Timing a muzzle brake/comp

dakota.potts

New member
I recently bought a Manticore Nightbrake for my PTR barrel that I'm using for my CETME/G3 build. The brake looks to be of good quality and has a retaining spring to keep it locked down when tightened. The problem is that, when it's twisted on snug to the point where the retaining spring catches, it's not indexed properly. It's maybe 20-30 degrees canted.

I assumed this can be timed by some sort of shim or washer mechanism? Are there shims or washers sold for this, or is it something I would need to turn myself on a lathe? Do I just time it where I want it and then measure the gap between the brake and the shoulder on the barrel?
 
Is the washer on the brake, or separate? You should be able to take a thousandth or so off the brakes shoulder, to get it to come on around. You can calculate close to the correct amount, by the brakes angle, and the threads per inch. If it is 1/4 turn, or 90 degrees, from where it's needed, then divide the distance between one thread by .25, and that will give you the amount. Cut shy of that, so it will tighten. That, or just take a little off at a time until you get it.
 
From their website:

A total of eighteen ports distributed around the upper 270 degrees of the device help stabilize and reduce exiting gas pressure. There are no ports facing directly upwards to allow for an uninterrupted sight picture when firing, and the lower 90 degree arc has no ports to prevent a dust signature when fired. - See more at: http://www.primaryarms.com/ma-1214/p/ma-1214/#sthash.VfEVFojj.dpuf

Maybe my synapses aren't firing correctly, but that makes no sense to me. First it says all porting is on the upper 270 degrees, then it says there is no porting on top...

Anyway, I install several brakes a week on average. Notwithstanding some feature on this I'm not getting that allows it to be timed- it needs to be a crush washer or lathe work if you don't want to use one.

Crush washers are made to use on factory threaded barrels. Because I do the threading, it comes down to setting the shoulder back on the barrel, or turning a bit off the back of the brake if possible.

Like Dixie said, it's a game of .001's... A 24 pitch thread equates to roughly .042 of shoulder or brake per full revolution. If it's a round brake that's easy to chuck, I'll put it in my smaller lathe and turn off the back of the brake until it times. This is a real PITA...it's very difficult to get it on the money, and some brakes make timing more visible than others. One or two degrees certainly isn't going to affect the brake's effectiveness- but can be visible.
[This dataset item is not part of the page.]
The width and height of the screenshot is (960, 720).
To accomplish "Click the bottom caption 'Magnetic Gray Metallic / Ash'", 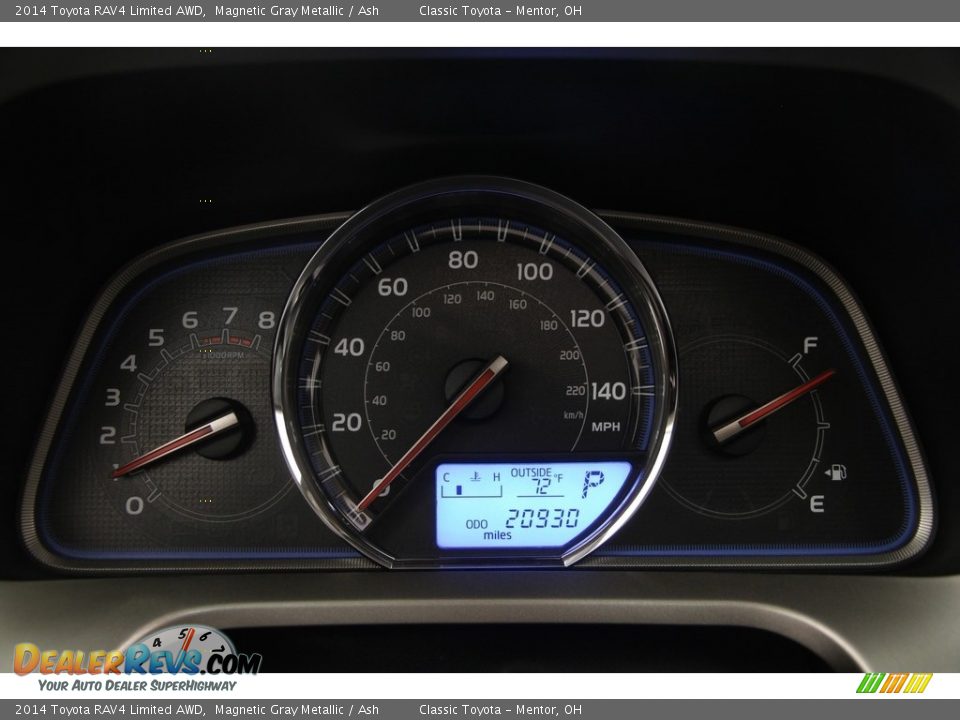I will coord(296,710).
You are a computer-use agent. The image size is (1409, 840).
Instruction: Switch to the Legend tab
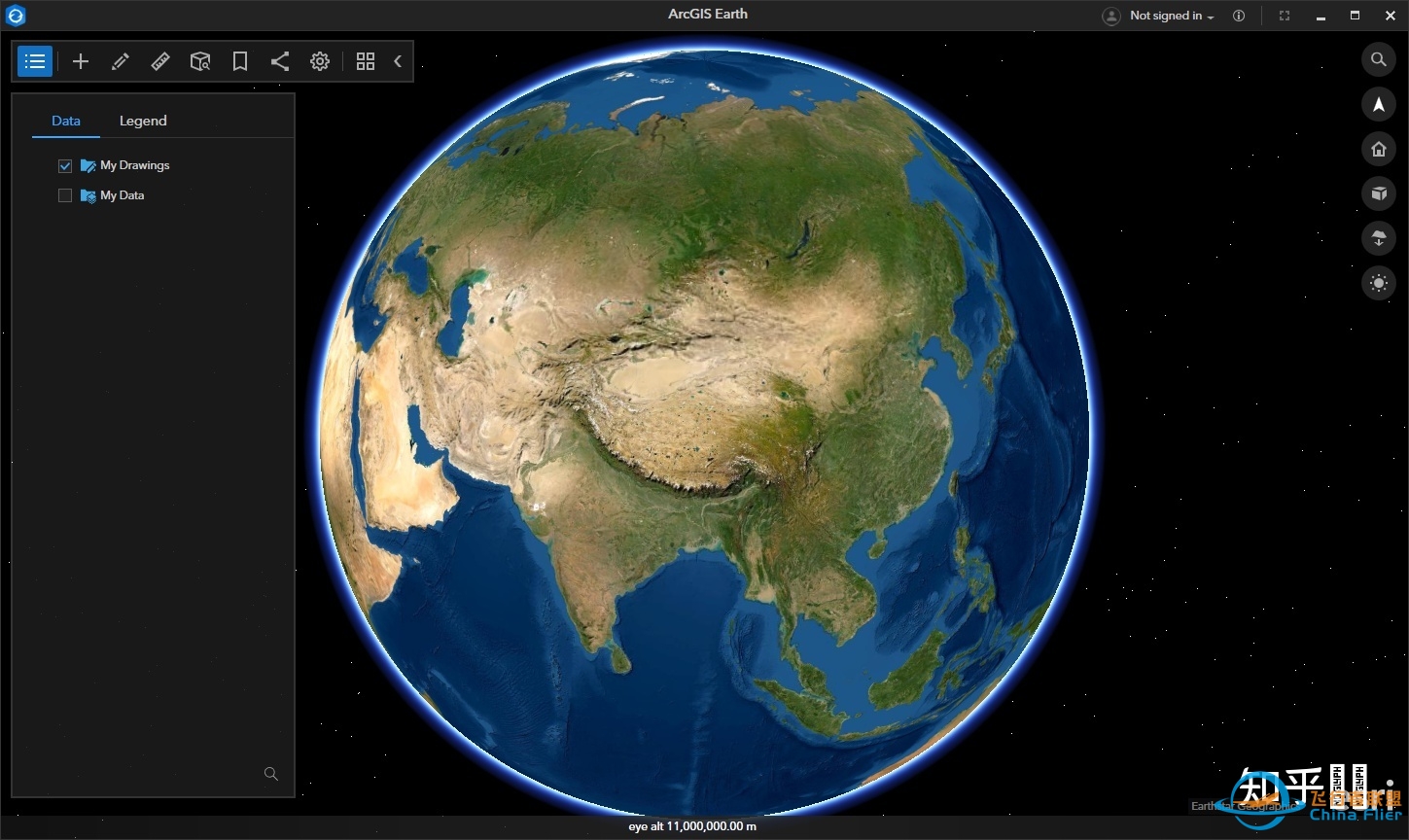pyautogui.click(x=143, y=121)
On these, I'll make witness marks and take measurements. "About 1/4 turn" doesn't cut it. Thread crush on tightening, in my experience, is about nil as far as getting another degree or two. One thing to get a thousandth on headspace with crush when tightening a barrel, this is different. When you hit the shoulder, that's it...

Take off too much shoulder and over-rotate, and then you're back to taking nearly a full revolution more off the shoulder.
 
By looking at the photo of the brake, it looks like about a 30-45 degree division of the cylinder has no holes for the bottom, but the rest does. They say it's to help prevent muzzle rise, but with all the holes down the sides, I wounder how much that actually helps? Generally, a brake used to stop muzzle climb has the holes mainly along the top, so the gas vents upwards.
 
Go to precisionarmament.com and order their accu washer alignment system. This could possibly solve your problem.